Надежда подросла. Там, в Измайловском полку, к ней и посватался свойственник, гвардеец, капитан-поручик. Марья Алексеевна была урожденная Пушкина, и Сергей Львович приводился ей троюродным братом. По справкам оказался человек состоятельный. Предложение, разумеется, принято. Молодые переехали в Москву, она теперь гостила у них – для порядка, и опять попала она на антресоли, как когда-то у свекра-арапа, только теперь с внучкой Ольгой.

Людей Марья Алексеевна перевидала много, привыкла улещать и одергивать чиновников, с которыми приходилось возиться по тяжбе с преступным мужем-двоеженцем, ценить людей, дающих приют и ласку, и опасалась, чтобы не осудили и не сочли бедной. Теперь пошла мода на образованность, на бледный цвет, все изменилось.

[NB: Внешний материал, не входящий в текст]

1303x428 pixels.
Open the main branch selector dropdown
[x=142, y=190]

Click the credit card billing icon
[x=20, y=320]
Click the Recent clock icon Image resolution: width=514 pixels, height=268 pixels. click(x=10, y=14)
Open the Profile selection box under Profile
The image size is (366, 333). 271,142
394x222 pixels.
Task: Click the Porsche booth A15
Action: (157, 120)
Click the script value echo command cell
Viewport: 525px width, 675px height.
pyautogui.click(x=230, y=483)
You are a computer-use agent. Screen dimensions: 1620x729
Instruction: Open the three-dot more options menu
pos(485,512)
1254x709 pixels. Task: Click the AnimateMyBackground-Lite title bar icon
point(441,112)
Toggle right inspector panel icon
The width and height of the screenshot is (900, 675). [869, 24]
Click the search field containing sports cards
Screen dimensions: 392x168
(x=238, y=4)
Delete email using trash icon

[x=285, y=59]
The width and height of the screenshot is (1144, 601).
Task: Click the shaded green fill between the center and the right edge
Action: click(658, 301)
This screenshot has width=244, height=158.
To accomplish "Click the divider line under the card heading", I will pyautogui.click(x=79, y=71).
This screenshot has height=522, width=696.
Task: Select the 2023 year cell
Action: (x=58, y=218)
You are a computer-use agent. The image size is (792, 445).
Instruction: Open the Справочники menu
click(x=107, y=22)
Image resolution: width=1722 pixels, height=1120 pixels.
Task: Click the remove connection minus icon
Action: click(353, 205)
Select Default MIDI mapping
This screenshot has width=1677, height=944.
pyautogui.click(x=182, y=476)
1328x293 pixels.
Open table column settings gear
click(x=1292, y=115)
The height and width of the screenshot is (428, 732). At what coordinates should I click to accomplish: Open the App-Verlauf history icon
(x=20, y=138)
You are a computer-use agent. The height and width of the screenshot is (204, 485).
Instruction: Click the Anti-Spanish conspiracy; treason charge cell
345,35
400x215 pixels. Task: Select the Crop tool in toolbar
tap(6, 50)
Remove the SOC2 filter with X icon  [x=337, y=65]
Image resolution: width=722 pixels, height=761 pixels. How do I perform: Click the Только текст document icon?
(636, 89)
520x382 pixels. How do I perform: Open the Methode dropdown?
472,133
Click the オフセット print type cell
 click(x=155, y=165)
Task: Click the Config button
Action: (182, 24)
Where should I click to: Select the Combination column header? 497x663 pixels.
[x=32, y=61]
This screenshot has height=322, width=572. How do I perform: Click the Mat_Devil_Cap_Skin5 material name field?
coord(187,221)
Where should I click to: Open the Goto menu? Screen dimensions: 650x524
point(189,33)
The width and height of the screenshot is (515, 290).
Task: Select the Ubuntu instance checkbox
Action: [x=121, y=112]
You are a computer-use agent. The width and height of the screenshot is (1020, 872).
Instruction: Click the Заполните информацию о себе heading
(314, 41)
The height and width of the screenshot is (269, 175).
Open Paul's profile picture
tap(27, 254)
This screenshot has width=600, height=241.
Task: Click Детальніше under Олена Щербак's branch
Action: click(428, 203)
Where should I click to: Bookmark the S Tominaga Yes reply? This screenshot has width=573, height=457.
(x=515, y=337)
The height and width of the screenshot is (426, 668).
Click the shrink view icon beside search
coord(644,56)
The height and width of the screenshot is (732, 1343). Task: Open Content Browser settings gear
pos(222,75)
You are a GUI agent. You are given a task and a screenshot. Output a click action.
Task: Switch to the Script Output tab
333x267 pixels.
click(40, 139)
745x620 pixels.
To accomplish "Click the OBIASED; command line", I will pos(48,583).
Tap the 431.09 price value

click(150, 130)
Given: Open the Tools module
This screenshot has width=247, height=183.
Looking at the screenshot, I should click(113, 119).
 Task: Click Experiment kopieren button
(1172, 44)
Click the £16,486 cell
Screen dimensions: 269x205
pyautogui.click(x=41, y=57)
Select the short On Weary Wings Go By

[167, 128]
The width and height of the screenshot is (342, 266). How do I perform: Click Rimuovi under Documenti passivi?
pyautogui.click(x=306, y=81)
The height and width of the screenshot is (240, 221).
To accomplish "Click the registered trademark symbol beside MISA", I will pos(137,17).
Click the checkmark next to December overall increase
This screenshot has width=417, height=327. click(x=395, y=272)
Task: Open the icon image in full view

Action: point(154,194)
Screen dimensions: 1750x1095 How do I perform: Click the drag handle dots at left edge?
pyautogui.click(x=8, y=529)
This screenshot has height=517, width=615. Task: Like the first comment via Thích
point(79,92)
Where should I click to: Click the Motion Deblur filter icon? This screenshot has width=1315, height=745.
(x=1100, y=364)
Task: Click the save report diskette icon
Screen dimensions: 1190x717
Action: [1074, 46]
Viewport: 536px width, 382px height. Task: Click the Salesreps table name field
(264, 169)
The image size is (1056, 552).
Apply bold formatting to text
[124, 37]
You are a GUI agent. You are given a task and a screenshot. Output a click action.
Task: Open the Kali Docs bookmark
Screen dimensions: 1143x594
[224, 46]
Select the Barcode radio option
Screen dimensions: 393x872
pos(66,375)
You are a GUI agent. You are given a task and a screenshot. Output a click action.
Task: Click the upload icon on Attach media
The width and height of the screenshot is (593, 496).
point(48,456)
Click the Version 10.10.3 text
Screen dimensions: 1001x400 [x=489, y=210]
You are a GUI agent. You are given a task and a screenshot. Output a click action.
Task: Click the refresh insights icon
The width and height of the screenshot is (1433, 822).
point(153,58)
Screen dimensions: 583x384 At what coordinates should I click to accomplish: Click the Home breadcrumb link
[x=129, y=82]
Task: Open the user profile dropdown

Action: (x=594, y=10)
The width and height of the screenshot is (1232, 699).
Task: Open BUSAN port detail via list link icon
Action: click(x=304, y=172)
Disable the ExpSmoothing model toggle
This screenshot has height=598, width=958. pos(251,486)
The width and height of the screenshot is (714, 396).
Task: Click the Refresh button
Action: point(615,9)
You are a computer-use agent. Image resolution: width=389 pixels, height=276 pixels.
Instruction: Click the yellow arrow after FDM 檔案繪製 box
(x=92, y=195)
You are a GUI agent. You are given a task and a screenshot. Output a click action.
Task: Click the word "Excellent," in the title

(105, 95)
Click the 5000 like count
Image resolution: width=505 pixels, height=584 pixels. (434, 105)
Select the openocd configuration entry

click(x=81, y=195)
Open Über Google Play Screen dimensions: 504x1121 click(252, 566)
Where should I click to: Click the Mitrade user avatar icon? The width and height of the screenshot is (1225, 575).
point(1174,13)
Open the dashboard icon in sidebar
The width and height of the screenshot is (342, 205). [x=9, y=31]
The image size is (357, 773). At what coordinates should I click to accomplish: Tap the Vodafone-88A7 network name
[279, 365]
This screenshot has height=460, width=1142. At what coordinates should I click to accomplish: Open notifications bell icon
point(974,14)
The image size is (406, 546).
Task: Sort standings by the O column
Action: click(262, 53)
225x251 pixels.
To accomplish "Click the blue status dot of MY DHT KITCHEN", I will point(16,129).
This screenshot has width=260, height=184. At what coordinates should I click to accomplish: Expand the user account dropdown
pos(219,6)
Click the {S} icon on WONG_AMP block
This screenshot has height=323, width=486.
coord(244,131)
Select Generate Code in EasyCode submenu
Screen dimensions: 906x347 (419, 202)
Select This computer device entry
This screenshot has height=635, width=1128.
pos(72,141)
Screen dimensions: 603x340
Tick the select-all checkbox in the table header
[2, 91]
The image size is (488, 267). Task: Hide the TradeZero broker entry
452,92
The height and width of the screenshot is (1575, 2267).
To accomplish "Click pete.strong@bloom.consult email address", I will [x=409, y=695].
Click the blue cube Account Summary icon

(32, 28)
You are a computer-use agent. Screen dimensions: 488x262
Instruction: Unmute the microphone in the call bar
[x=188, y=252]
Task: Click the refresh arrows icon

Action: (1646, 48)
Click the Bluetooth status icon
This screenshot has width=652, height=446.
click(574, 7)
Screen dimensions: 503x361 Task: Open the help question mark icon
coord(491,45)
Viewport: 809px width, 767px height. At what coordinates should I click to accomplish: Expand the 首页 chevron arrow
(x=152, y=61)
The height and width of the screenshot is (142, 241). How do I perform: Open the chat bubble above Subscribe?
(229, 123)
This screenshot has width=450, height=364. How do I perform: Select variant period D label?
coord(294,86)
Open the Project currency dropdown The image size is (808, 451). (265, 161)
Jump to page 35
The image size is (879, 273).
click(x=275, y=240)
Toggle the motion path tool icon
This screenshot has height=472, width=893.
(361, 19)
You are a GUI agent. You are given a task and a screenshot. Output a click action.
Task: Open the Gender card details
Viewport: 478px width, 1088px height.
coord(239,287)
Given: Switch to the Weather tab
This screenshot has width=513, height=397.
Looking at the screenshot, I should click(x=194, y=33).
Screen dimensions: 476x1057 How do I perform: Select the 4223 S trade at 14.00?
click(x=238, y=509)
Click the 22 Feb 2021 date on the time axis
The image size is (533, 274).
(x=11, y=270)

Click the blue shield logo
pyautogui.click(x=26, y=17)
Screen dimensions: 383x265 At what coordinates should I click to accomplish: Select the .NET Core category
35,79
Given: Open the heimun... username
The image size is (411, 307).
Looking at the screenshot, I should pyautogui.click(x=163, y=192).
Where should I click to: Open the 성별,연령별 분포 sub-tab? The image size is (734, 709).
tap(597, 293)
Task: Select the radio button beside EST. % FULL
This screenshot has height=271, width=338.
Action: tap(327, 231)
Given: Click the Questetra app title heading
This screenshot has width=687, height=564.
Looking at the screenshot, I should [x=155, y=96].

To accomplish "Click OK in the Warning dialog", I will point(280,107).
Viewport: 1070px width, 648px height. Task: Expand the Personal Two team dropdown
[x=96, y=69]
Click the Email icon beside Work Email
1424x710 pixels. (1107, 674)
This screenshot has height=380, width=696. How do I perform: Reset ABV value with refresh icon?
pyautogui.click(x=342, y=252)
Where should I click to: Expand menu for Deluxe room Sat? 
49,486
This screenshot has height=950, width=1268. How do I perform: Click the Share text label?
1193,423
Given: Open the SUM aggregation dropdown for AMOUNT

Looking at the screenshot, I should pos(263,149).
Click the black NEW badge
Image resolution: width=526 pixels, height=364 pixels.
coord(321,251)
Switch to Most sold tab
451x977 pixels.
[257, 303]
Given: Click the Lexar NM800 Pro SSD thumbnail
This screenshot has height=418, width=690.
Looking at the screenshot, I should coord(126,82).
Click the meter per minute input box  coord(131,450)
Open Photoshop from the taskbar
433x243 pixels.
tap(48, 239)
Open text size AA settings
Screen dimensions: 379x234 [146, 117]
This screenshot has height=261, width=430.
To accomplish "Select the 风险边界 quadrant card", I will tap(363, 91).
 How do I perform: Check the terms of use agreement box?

А Липецк как был, так, говорят, и стоит.

У ней на руках было теперь все зятево хозяйство, небольшое, но трудное. Дворня невелика, но распущена и отбилась от рук. Повар Николашка – пьяница и злодей. Все люди ленивые, как мухи, руки как плети. И все врут. Счастье еще, что привезла с собой кой-кого из дворни – испытанную мамку и няню Иришку. Доходы поступали, против ожидания, в эти годы туго. Марья Алексеевна не скрывала своего разочарования: решительно невозможно было понять, богат или беден Сергей Львович. Тысяча душ – легко сказать! А сахару в доме нет, и в лавочку задолжали. Все лежало на ней одной, Сергею Львовичу только бы юркнуть из дому. А Надеждины порядки ей не нравились, и она не доверяла ее уменью устроить жизнь. Марья Алексеевна не раз подмечала в дочери не свои черты; она и лицом пошла в отца, в арапа; и ладони у нее темные, желтые. И какой-то нездешний, не липецкий холод: равнодушие и леность, по целым дням ходит в затрапезе, кусает ногти, а потом – вдруг, как муха укусит, все вверх дном. Мебели переставлять, людей учить, картины вешать, тарелки бить.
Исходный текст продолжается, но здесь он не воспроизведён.